Multicolinearity: First and foremost, multicolinearity is one of the focus of TIMER against CIBERSORT in their correspondence. Apparently, some cell types (for example T-helper 1 and T-helper 2) have close lineage and similar expression profile (although they may be functionally different). When we try to seperate them using linear model, their correlated expression features cause multicolinearity and make the model unstable (dependent variable may change dramatically in response to small changes of independent variables). TIMER choose avoid multicolinearity by only modeling six dissimilar cell types (step 2 in TIMER methodology described above). On the other hand, CIBERSORT applies support vector regression (SVR) regularized by L2 norm (same as ridge regression) which supposedly counteract multicolinearity (both expression feature selection by SVR and coefficient shrinkage by L2 penalty).

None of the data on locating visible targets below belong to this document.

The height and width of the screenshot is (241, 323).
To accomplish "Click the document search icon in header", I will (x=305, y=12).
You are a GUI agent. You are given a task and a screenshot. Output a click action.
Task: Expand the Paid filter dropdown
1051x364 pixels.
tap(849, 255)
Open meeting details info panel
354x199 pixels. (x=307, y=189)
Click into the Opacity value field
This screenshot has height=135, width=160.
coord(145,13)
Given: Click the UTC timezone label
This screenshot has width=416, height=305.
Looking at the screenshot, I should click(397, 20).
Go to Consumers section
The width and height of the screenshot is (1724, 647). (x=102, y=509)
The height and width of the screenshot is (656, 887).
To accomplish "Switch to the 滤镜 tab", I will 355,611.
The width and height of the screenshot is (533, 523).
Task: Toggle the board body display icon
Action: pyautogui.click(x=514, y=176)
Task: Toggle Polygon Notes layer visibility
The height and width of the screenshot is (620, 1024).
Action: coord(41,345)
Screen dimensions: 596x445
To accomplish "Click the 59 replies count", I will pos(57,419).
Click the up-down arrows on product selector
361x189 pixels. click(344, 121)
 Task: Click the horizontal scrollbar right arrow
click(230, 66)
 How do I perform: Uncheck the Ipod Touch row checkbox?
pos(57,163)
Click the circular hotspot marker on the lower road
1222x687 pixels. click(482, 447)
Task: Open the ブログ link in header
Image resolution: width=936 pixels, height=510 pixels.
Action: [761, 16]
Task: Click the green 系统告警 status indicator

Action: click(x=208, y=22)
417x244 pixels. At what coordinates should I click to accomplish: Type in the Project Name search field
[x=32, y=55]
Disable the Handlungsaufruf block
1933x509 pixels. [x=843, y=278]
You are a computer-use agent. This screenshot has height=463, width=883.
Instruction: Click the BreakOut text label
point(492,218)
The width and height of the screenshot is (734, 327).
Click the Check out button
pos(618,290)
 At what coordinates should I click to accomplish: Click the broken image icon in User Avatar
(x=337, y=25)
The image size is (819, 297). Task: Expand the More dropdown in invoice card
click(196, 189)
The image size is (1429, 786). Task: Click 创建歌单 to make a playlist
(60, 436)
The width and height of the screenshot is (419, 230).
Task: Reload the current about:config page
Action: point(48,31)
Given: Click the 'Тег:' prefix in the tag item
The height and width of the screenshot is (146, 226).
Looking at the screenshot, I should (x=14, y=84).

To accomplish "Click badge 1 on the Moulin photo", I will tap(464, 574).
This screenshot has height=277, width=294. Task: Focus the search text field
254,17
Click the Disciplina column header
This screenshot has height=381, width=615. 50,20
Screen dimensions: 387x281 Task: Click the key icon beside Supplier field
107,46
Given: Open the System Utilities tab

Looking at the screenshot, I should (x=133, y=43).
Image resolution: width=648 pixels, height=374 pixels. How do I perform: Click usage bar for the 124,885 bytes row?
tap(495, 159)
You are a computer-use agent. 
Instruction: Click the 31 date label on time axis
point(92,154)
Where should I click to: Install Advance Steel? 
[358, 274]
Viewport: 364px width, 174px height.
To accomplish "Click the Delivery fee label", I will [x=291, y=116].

Compared with lowly expressed gene, highly expressed genes usually have expression value with larger variance among samples. This variance - mean dependence should be handled by normalization methods, such as Logarithm or VST.

Linearity: Besides, linearity is another issue when apply linear model on RNA-Seq data.

  • Library construction: RNA-Seq library construction, unlike microarray, is 0-sum game which causes dependency (Since the total amount of reads in library is fixed, inclusion of one read belonging to one expression signature means the exclusion of another read belonging to another expression signature). Such dependency leads to multicolinearity issue and consequently non-linear relationship. This issue in inherited in the raw data and unlikely to be fixed by normalization method.

  • Data normalization: In RNA-Seq analysis, certain readcount normalization is applied to deal with either library size or heteroscedasticity. Would this data transformation skews the linearity? Some papers point out that, in microarray data, the use of logarithm skews linearity although author of csSAM claims in his correspondence that in reality log-transformed value often yields lower false discovery rate. In RNA-Seq, Benchmarking shows that Kallisto.TPM and Salmon.TPM yield better lineary relationship. Besides, Author of voom suggests logCPM for better linearity preservation.

In sum, as an overdetermined system, inferring cell type composition from expression profile is theoretically feasible. Linearity may be problematic depending on the normalization method. Variables dependency during RNA-Seq library construction inherits in the raw data and may be not fixable. Besides, PCR amplification and data normalization may bring further complication.